Following germination, seedlings were fertilized with a solution consisting of 7.5 mmol L−1 N, 0.5 mmol L−1 P, 3.0 mmol L−1 K, and 2.5 mmol L−1 Ca. Previous experiments demonstrated tobacco seedlings require a low concentration of primary macronutrients to develop sufficiently for studies investigating nutrient disorders [13,14]. The selected concentrations were a half rate of the primary macronutrient concentrations used in the nutrient-sufficient control solution. The control solution was a modified all-nitrate Hoagland solution consisting of 15.0 mmol L−1 N, 1.0 mmol L−1 P, 6.0 mmol L−1 K, 5.0 mmol L−1 Ca, 2.0 mmol L−1 Mg, and 2.0 mmol L−1 S, 72.0 µmol L−1 iron (Fe), 18.0 µmol L−1 Mn, 3.0 µmol L−1 Cu, 3.0 µmol L−1 Zn, 45.0 µmol L−1 boron (B), and 0.1 µmol L−1 molybdenum (Mo) [20] mixed with deionized (DI) water of 18 megohm purity. All nutrients were provided by the following technical grade salts (Fisher Scientific, Pittsburg, PA, USA): calcium nitrate tetrahydrate [Ca(NO3)2·4H2O], potassium nitrate (KNO3), potassium dihydrogen phosphate (KH2PO4), potassium sulfate (K2SO4), magnesium sulfate heptahydrate (MgSO4·7H2O), potassium chloride (KCl), calcium chloride dihydrate (CaCl2·2H2O), sodium nitrate (NaNO3), sodium phosphate dihydrate (NaH2PO4·2H2O), iron chelate (Fe-DTPA), manganese chloride tetrahydrate (MnCl2·4H2O), zinc chloride heptahydrate (ZnCl2·7H2O), copper chloride dihydrate CuCl2·2H2O, boric acid (H3BO3), and sodium molybdate dihydrate (Na2MoO4·2H2O). Solution pH was adjusted to ~6.0 using sodium hydroxide (NaOH). Macronutrient deficiencies were induced by replacing each cation (K+ and Mg+) or anion [(nitrate (NO3), phosphate (H2PO4), and sulfate (SO42−)] containing salt with a sodium (Na) or chloride (Cl) containing salt, respectively. Fertilizer treatments began upon transplanting into a sand culture system.
The seedlings were thoroughly drenched with DI water three consecutive times to leach any remaining nutrients prior to transplant. Seedlings were transplanted into 12.4 cm diameter pots (Dillen, Middlefield, OH, USA) filled with silica sand [Millersville #2 (0.8 to 1.2 mm diameter); Southern Products & Silica Co., Hoffman, NC, USA] that was soaked in sulfuric acid and triple-rinsed with DI water prior to use.

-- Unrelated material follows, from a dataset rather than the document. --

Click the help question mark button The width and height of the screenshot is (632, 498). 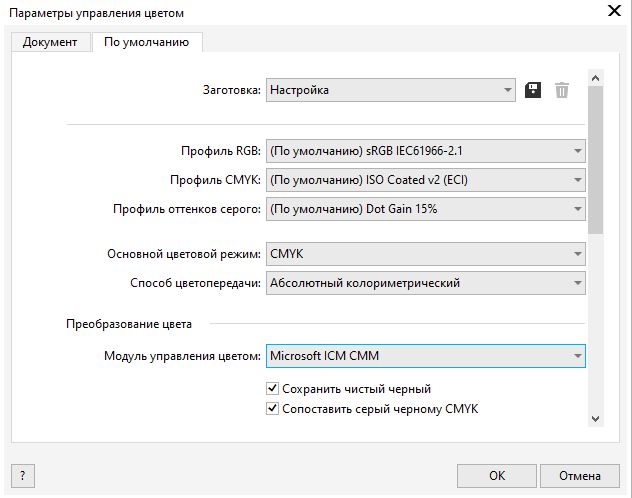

The transplanted seedlings were placed into an automated recirculating sand culture system. The system was built on benches in a glass-glazed greenhouse in Raleigh, NC and utilized a completely randomized design. Each segment of the system (referred to as “lines” hereafter) consisted of 10.2 cm diameter polyvinyl chloride (PVC) piping (Charlotte Plastics, Charlotte, NC, USA) fit with 12.7 cm diameter PVC reducer couplings (Charlotte Plastics). Six couplings were used to hold pots and recapture irrigation solutions in each line. Fertilizer solutions were delivered via drip tubes fed from individual 20 L plastic buckets equipped with submersible pumps (model 1A; Little Giant Pump Co., Oklahoma City, OK, USA). Each line contained one treatment. Solutions were delivered for 1 min each cycle with as many cycles necessary per day to prevent apparent water stress (i.e., wilting) between 6:00 and 18:00 h. Nutrient solutions were replaced on a weekly basis.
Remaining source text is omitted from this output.